Sharpening Our Pencils as a New School Year Begins
Paul Holloway, CCSNH Board Chairman, and Ross Gittell, Chancellor
Another school year is starting, with the economy only slowly emerging from recession and student debt a growing concern for New Hampshire families. What should the higher education community be doing to best support our students, their families and the state's economy?
Postsecondary education has long supported individual and family well-being and has supplied the skilled work force critical for the success of businesses across the state. Recent research from Georgetown University shows that the economic health of the state will, in large part, depend upon increasing the percentage of the population with postsecondary education from the current level of just below one-half to about two-thirds. Yet other respected research shows an education-work force disconnect, with up to 40 percent of today's college graduates lacking the skills required in the 21st century workplace.
Our mission at the Community College System of New Hampshire is clear. Our programs must be economically relevant for New Hampshire students and the employer base that supports the state's economy. And our course delivery methods and underlying technology and services must make higher education affordable and broadly accessible. This requires focusing on courses that align with emerging work force needs; structuring our offerings to create clear career pathways for students; and enabling more seamless student progression from high school to college, among college partners, and from college to career. It also means using technology to deliver programs cost-effectively and to increase operational efficiency.
Enrollment at New Hampshire's community colleges has nearly doubled over the decade. We serve more than 27,000 students, almost all of whom (95 percent) are from New Hampshire. Many come for the one- or two-year career programs. Many come for an affordable first two years of a four-year degree. Our tuition alone is approximately half that of the University of New Hampshire, and our students can live at home, making the transfer pathway a significant cost-saving option for families. We have frozen tuition in three of the last six years, demonstrating a commitment to affordability and budgetary restraint.
The community colleges have also increased online course offerings and are now the second largest provider of distance learning in the state (after Southern New Hampshire University) with more than 700 online courses offered annually, a 48 percent increase over the last two years. This means that a resident of Bath, Ossipee or Hinsdale can take courses offered online through any New Hampshire community college — increasing the efficiency of course delivery and the opportunities available to students.
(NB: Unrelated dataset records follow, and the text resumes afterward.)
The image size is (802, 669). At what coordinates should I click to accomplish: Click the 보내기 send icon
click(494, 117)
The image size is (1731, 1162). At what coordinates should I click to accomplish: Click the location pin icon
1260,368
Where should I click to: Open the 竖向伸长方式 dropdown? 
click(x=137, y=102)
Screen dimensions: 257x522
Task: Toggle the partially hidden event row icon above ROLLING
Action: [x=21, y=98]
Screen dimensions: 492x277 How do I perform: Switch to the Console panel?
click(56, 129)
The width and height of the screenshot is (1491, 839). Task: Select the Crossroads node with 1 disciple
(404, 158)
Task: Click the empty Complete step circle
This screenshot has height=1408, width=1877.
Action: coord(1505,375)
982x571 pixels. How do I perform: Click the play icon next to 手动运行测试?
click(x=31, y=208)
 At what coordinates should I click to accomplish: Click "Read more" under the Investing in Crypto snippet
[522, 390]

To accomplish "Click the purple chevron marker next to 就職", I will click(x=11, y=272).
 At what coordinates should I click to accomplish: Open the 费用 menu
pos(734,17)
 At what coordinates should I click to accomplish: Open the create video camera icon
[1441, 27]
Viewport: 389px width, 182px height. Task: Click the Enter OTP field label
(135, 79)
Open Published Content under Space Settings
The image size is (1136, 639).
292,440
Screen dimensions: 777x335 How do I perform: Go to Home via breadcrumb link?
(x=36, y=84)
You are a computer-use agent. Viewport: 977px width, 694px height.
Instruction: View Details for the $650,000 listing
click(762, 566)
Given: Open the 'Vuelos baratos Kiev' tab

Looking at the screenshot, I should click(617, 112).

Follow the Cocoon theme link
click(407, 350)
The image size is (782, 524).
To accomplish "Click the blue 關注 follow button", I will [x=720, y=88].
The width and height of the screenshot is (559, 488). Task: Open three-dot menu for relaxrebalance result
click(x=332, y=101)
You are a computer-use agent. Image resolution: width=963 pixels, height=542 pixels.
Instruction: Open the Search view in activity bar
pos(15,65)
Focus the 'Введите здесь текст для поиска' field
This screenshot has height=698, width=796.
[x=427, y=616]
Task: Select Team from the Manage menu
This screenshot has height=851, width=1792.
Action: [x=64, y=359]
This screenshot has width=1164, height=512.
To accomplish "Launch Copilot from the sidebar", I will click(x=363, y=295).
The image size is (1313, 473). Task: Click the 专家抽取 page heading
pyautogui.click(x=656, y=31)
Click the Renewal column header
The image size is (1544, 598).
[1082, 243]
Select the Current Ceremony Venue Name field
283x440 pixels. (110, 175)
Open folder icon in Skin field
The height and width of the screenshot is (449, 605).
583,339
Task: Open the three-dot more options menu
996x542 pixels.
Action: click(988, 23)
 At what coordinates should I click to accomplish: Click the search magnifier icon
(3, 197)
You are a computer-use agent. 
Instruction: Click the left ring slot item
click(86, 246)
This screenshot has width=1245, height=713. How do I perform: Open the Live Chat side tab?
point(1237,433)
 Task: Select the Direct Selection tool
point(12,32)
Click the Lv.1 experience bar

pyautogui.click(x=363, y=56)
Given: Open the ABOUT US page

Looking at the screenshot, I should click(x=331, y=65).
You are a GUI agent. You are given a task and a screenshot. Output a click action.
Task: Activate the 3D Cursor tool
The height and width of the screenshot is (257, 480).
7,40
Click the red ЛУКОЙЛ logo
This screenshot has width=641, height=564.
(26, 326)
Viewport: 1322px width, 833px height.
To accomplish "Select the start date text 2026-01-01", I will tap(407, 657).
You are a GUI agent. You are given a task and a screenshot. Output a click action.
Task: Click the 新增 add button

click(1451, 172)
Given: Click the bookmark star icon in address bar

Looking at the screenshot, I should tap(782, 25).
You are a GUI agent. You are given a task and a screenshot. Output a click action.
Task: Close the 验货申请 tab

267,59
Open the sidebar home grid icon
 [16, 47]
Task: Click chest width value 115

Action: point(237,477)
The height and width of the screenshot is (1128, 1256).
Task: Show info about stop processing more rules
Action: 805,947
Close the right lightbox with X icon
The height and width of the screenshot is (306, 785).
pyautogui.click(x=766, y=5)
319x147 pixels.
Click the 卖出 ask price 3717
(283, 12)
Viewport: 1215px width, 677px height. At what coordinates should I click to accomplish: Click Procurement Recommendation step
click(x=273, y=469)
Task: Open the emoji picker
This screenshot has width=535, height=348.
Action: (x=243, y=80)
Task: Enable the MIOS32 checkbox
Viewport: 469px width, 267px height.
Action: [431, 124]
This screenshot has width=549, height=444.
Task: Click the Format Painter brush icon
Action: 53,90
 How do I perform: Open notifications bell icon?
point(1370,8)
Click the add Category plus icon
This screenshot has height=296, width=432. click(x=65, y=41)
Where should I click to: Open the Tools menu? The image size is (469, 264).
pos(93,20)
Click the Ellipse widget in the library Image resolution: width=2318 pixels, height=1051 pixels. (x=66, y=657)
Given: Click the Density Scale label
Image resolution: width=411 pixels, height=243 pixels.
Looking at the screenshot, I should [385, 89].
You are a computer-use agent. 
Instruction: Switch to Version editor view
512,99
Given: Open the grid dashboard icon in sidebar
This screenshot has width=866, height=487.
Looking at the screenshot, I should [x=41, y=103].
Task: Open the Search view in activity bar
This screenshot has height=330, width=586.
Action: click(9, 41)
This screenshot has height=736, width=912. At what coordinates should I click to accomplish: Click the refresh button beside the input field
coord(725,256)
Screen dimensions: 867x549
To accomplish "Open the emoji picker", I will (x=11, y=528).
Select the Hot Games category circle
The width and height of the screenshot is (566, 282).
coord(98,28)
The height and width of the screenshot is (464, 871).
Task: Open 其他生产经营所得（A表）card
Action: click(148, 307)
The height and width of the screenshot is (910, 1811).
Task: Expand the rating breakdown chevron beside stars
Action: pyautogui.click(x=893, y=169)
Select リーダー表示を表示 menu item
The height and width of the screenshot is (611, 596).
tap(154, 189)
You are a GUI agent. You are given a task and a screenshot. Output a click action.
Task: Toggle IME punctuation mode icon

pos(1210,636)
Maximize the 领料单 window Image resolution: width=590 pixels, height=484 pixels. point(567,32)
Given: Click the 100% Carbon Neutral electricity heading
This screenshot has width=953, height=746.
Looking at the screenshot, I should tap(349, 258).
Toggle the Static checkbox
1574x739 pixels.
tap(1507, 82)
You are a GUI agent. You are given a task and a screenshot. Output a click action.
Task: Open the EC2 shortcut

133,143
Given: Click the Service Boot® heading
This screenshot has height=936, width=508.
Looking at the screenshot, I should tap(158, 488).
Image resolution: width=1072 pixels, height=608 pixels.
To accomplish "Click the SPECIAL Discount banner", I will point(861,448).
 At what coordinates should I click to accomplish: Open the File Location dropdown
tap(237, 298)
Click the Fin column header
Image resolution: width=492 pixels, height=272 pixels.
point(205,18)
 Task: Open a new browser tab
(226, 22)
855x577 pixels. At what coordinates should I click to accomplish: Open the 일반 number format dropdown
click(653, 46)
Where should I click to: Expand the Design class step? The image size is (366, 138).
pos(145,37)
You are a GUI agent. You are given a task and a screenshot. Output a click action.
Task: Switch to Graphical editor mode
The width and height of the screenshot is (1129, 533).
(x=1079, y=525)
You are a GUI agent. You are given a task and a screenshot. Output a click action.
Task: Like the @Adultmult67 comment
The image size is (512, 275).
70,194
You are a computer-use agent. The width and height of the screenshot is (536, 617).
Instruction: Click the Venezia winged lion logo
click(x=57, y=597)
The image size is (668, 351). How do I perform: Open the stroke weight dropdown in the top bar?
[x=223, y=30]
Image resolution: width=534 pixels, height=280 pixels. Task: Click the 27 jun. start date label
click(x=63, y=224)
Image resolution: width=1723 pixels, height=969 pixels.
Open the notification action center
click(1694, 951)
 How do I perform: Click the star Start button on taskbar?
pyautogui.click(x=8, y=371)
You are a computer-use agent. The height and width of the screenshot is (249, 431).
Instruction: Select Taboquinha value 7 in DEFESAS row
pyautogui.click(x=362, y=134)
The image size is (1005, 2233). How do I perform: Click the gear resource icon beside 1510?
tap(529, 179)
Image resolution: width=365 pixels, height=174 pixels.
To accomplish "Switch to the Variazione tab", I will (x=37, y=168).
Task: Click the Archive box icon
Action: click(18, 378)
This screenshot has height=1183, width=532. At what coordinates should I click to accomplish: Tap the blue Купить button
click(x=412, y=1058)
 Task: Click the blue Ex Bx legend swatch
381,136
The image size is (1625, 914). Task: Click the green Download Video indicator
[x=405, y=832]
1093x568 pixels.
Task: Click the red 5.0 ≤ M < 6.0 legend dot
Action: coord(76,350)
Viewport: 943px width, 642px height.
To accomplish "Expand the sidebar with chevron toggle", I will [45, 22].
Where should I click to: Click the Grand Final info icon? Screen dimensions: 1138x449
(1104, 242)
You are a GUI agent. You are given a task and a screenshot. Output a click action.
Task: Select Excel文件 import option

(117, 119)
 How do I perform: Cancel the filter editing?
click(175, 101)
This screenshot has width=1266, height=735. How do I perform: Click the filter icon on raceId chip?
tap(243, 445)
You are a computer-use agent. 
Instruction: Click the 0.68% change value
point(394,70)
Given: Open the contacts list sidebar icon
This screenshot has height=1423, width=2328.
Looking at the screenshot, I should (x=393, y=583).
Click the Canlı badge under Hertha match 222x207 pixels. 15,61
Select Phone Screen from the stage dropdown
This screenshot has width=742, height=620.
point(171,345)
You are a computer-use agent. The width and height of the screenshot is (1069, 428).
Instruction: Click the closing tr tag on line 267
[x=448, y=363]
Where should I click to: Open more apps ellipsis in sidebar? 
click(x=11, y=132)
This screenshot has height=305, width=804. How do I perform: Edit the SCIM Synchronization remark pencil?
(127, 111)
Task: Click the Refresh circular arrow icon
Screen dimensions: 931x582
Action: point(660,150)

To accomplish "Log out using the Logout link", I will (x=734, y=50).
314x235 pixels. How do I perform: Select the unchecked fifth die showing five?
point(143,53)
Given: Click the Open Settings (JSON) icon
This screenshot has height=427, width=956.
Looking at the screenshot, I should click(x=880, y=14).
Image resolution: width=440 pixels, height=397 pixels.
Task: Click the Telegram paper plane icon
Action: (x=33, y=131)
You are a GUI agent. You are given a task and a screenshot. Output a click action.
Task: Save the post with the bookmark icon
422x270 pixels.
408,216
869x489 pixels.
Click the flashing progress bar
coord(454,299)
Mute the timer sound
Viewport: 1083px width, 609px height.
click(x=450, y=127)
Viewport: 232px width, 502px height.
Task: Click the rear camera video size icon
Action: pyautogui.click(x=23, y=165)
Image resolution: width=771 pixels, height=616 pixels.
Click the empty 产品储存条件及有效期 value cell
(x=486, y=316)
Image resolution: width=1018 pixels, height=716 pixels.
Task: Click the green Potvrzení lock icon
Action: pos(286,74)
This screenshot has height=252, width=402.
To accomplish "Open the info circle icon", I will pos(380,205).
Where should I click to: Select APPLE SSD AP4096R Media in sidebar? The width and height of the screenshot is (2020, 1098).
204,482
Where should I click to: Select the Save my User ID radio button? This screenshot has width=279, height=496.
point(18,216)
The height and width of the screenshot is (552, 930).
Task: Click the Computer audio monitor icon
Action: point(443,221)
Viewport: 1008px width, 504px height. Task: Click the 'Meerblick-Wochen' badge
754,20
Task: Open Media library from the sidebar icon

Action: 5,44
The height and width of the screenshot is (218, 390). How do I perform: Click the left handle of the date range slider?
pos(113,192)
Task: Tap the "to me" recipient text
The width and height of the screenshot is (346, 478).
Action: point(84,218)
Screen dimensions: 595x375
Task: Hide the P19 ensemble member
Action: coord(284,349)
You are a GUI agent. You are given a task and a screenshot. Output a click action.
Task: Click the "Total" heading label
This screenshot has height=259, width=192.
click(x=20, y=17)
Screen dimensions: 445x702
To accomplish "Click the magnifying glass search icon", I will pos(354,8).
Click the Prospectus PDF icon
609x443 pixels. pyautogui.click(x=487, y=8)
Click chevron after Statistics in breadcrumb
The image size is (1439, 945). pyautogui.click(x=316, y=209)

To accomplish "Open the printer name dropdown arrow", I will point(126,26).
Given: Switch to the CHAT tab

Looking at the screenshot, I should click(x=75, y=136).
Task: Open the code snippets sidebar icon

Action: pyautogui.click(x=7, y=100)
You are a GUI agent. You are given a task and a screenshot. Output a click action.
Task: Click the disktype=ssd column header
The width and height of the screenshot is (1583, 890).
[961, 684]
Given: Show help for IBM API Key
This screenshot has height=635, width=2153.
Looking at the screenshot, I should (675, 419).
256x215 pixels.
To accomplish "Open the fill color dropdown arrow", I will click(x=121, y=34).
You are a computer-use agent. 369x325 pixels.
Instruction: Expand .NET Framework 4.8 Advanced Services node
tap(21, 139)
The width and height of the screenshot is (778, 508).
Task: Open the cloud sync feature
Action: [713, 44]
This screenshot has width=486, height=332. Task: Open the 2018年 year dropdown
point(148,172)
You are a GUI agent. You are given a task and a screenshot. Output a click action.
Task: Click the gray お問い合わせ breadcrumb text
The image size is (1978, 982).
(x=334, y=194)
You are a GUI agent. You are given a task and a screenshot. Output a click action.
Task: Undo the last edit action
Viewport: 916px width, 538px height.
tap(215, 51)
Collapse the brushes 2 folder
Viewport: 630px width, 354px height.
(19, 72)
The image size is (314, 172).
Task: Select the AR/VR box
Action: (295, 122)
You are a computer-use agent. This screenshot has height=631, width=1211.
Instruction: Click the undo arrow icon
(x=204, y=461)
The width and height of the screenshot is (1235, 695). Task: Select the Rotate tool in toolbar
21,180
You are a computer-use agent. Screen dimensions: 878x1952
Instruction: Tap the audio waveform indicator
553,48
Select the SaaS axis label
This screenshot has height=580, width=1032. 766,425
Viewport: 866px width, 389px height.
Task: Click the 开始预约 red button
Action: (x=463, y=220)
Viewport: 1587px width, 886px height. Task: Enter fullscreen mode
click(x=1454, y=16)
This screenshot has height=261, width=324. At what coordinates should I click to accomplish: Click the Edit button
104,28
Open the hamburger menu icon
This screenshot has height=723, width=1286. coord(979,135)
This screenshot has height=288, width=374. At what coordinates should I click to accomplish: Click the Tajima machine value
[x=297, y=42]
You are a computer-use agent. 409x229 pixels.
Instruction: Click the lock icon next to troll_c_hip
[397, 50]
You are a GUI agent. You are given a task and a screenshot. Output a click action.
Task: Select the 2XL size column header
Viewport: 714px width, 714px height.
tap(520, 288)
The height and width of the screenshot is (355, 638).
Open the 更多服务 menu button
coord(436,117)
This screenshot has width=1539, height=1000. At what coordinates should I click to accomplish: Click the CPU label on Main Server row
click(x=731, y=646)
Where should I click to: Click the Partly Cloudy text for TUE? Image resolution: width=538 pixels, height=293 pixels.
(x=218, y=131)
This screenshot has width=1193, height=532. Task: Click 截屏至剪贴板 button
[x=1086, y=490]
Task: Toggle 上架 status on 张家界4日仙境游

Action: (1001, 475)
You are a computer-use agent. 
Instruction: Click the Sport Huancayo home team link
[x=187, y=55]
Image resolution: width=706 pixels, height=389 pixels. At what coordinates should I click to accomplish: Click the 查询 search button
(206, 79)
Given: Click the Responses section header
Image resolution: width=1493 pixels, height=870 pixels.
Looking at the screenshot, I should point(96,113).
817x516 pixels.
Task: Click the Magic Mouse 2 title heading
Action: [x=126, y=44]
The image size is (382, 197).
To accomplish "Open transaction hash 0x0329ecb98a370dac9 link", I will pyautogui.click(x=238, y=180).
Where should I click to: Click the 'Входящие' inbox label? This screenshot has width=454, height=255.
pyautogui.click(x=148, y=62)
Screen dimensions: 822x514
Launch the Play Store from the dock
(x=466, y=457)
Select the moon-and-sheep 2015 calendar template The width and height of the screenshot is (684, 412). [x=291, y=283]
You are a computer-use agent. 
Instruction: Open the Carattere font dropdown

We have also increased our dual enrollment programs with New Hampshire high schools — the Running Start program and its online variant, eStart — enabling high school students to get a jump-start on college and reduce the eventual cost and time to earn a degree. Last year, there were 5,400 course registrations through Running Start — 26 percent growth over the last three years. The program is offered in 65 of New Hampshire's 80 public high schools and in adult education centers.
We are building strong connections and partnerships with educational institutions across the state, including credit transfer agreements with the University System of New Hampshire and private colleges. We are also increasing ties and partnerships with regional employers, focusing on work force development in industry clusters across the state, from the Seacoast and southern tier to the North Country. Our programs are supported by industry advisory committees to assist with curriculum development and connect students with prospective employers.
As New Hampshire's community colleges have evolved, we've explored questions about the type of education we must offer. Technical training? A foundation in the liberal arts for students seeking transfer? From our work with employers, we understand that a skilled work force requires both. Employees need technical skills, as well as skills in written and verbal communications, critical thinking, problem solving, applying mathematical principles. This is true of all professions — from automotive technicians to health care practitioners, machine tool operators, financial analysts, software developers, teachers and managers.
We are deeply committed to our students and to the mission of providing high quality, economically relevant education. We encourage prospective students of all ages, backgrounds and aspirations to access our courses and programs and take advantage of our connection to jobs and the economy.